Following Warsh first political meeting as chief last month, Amoruso told clients that Warsh’s comments regarding the policy were “extremely hawkish.” The central bank chief’s stance was driven by his views on the labor market and growth, she said, as well as the state of inflation.
“This is arguably the most valuable data set… in terms of how much one word can move dollars,” Amoruso told CNBC.
At JPMorgan Asset Management, chief global strategist David Kelly has backup plans if the Fed stops issuing key statements. If the central bank removes the “dot plot” for example, Kelly said his team would think more closely about speeches from members of the Federal Free Market Committee – the group responsible for setting interest rates – to get an idea of how they would vote next.
To be sure, Kelly said major changes in Fed communication would likely take several months to announce and implement. He said the final decisions might not be as drastic as some imagine.
“Just as the Federal Reserve says it can be patient in adjusting interest rates to the economy, we can be patient in adjusting our resources,” Kelly said.
“Less clarity”Still, investors expect that less forward-looking guidance from the Fed could lead to larger market swings after policy decisions or public appearances by members. Some traders see a chance to reap greater returns in this environment.
“If there’s less communication about the reaction function, I actually think it’s negative for the economy,” said Steve Friedman, a New York Fed veteran who is now a senior macroeconomist at MacKay Shields. However, “less clarity on what the Fed might do can actually be a source of alpha for investors if you have a solid framework for thinking about the economy and monetary policy.”

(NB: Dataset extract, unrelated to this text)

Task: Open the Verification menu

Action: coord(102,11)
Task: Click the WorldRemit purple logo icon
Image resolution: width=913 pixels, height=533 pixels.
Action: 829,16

If Warsh cancels his public speaking engagements, Friedman said he will monitor the Fed governor’s speeches more closely. Christopher Waller. Friedman described Waller as a “gagman” for the committee at large.
Waller said this week that the Fed should not focus on “waging the last war” against inflation, but interest rate increases could still be considered.
Christopher Waller, Governor of the US Federal Reserve, at the Federal Reserve Payments Innovation Conference in Washington, DC, USA, Tuesday, October 21, 2025.
Aaron Schwartz | Bloomberg | Getty Images
Retail traders may need to further diversify their portfolios to account for increased political uncertainty under Warsh, according to UC-Irvine’s Richardson. Investment firms looking to get ahead, meanwhile, will spend a lot of money hiring Fed veterans who can help them make forecasts in an environment of less transparency, Richardson said.
There are already divergent expectations for how the Fed will conduct policy in the coming months.
Fed funds futures traders put the chance that the central bank will raise interest rates in September at almost 59%, according to the CME. FedWatch tool. On the other hand, Kalshi Traders I think it is very likely that the Fed will keep rates unchanged at this meeting.
“For ordinary investors, it’s already very difficult to understand what’s going on,” Richardson said. “It’s going to get a lot harder.”